While the upcoming Chevrolet Volt may be the consumer focus of General Motors’ green efforts, there’s another side to the story that many may not be aware of. GM has ambitions goals for transforming automotive manufacturing into sustainable, environmentally friendly operations. In 2008, The General announced its goal to eliminate landfills from half of its major manufacturing plants worldwide by the end of 2010.
Although this may sound like a PR stunt where GM simply outsources the landfills or moves them offsite, our favorite automaker is actually reusing all materials that would normally be destined for landfills. GM recently applied to certify three facilities in China as landfill-free. With powertrain, stamping, and assembly plants in Qingdao, GM is 92 percent complete with its set-out goal.

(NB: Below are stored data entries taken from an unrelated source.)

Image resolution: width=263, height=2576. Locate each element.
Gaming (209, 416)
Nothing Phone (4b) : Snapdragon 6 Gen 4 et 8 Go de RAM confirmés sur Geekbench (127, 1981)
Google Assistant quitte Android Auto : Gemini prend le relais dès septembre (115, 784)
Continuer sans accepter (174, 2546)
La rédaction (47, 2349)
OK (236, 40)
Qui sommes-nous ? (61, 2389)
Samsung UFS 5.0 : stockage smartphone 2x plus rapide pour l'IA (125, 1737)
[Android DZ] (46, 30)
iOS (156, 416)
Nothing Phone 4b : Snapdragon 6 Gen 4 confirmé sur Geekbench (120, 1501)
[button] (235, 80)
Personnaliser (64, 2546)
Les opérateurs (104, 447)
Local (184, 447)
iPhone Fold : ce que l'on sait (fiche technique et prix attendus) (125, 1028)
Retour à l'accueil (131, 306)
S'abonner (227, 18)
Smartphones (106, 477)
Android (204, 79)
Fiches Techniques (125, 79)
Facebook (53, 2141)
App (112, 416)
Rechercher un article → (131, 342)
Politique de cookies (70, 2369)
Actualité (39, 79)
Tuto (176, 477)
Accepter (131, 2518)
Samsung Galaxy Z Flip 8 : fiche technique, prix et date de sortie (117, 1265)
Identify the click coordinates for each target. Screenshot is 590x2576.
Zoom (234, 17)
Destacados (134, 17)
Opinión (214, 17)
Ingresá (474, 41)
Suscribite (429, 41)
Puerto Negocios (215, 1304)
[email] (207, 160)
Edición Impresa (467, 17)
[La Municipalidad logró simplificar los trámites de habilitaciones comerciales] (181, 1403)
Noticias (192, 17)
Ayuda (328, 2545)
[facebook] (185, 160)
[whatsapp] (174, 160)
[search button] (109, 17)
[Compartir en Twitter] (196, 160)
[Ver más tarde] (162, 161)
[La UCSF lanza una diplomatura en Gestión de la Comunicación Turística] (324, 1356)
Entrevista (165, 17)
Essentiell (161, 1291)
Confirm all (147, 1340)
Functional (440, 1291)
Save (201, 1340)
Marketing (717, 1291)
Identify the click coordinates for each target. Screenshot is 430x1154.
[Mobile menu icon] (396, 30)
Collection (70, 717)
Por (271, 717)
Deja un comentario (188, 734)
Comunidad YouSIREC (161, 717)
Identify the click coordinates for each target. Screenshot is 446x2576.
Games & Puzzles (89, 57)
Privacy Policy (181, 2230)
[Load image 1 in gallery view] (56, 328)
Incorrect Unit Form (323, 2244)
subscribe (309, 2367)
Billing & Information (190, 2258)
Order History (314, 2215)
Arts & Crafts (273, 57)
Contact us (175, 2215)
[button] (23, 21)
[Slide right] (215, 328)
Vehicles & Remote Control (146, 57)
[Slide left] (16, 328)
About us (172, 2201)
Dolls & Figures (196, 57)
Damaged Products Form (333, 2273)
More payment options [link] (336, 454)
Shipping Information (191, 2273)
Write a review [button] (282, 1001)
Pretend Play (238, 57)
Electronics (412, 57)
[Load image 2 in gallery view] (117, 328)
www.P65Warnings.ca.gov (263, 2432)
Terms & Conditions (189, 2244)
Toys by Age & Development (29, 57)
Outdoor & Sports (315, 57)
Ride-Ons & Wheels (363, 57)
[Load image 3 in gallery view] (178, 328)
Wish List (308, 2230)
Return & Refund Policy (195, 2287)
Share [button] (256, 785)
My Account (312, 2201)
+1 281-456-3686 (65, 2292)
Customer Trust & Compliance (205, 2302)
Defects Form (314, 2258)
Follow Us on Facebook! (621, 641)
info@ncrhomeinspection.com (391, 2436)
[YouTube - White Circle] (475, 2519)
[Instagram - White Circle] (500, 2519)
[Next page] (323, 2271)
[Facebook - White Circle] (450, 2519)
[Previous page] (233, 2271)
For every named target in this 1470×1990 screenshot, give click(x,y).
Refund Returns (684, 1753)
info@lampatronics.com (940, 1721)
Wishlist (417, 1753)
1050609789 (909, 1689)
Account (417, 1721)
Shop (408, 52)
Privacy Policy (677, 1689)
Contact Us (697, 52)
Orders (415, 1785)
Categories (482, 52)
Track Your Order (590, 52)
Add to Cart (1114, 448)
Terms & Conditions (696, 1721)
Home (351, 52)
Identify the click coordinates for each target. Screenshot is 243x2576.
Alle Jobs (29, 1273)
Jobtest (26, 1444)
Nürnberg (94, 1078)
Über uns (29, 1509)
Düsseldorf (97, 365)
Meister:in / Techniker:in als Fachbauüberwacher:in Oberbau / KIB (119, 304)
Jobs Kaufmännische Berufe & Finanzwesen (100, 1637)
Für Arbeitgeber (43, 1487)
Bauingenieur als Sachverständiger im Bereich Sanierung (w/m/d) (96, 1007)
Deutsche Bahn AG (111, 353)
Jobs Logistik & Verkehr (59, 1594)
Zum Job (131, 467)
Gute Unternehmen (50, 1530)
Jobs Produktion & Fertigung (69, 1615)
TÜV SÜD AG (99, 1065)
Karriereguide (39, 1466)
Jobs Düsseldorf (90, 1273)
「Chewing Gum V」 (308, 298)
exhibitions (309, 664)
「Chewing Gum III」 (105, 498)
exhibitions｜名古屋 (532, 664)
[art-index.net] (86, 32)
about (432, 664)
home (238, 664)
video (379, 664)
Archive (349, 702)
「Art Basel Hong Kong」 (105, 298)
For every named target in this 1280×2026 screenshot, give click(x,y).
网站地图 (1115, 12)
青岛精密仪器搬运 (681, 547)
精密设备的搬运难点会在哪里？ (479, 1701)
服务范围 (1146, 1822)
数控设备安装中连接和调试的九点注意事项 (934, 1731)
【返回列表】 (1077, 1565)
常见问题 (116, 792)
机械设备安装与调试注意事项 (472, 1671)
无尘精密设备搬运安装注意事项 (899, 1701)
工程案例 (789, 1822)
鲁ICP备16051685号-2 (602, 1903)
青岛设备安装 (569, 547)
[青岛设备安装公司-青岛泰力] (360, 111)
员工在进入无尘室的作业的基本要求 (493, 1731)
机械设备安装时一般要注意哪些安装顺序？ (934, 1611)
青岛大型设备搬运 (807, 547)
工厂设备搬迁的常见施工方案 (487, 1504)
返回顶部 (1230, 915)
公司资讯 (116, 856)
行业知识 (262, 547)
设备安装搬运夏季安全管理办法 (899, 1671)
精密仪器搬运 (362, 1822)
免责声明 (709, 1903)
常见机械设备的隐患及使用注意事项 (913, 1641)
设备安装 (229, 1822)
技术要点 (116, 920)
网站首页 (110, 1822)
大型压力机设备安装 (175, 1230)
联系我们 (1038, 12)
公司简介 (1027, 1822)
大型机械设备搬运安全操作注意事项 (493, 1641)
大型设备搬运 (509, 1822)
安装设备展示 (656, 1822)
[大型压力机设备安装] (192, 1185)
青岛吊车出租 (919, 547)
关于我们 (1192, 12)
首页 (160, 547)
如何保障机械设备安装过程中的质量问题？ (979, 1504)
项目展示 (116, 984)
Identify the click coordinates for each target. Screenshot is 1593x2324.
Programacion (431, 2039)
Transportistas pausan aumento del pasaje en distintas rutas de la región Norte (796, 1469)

General Motors’ North American operations have a total of 27 landfill-free plants. 24 facilities carry the certification in Asia-Pacific and Latin America. In Europe, GM operates 14 plant of the same environmentally-friendly caliber.
On average, these plants reuse 97 percent of generated waste and convert the other 3 percent into energy at waste-to energy-facilities. These energy sources work to replace fossil fuels.
While certain automotive manufacturers seem to carry a green image no matter what they produce, this is a good example of green technology that consumers may never see or hear of. Nevertheless, it’s important to recognize automakers’ efforts in environmentally responsible operations for the simple reason that manufacturing procedures may be more detrimental to the environment than the life of the vehicle itself.